↓↓↓

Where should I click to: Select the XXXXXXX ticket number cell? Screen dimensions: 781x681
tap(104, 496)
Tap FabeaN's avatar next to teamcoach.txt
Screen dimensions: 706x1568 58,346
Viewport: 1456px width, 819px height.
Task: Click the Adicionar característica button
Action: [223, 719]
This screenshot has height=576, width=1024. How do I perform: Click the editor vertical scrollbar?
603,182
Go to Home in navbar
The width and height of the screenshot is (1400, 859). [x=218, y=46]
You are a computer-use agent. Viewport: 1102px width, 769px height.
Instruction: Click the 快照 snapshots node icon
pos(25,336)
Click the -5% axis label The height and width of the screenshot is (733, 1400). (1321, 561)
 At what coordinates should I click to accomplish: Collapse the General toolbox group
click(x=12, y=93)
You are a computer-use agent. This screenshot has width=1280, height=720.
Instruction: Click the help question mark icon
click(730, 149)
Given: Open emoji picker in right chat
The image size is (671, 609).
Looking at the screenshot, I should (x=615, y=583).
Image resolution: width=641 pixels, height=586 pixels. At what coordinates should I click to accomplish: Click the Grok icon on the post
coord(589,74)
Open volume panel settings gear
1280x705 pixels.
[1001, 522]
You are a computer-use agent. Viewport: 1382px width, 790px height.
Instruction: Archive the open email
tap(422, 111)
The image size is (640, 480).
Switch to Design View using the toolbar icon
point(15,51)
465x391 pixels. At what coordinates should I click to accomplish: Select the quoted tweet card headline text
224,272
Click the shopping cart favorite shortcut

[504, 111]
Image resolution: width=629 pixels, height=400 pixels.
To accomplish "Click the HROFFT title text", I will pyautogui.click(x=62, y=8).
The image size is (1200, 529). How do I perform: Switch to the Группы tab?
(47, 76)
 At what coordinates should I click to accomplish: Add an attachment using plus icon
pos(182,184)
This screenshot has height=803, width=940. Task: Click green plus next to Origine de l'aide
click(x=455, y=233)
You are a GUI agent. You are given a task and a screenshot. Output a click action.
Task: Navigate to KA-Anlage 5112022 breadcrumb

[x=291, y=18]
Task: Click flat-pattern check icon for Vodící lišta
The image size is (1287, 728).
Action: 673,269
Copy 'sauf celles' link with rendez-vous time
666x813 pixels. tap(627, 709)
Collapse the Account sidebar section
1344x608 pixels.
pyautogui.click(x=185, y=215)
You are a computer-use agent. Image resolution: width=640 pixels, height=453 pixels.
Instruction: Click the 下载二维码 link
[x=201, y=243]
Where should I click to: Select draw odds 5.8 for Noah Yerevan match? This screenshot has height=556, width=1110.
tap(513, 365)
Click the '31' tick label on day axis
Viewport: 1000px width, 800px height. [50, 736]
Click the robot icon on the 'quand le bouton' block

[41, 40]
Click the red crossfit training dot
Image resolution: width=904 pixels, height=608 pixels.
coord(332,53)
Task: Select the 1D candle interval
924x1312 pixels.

↑↑↑

> **Problem to work on**: Among the lines in the material above, some may hold "agent". State how many do, and add nothing.

> **Result for this task**: 5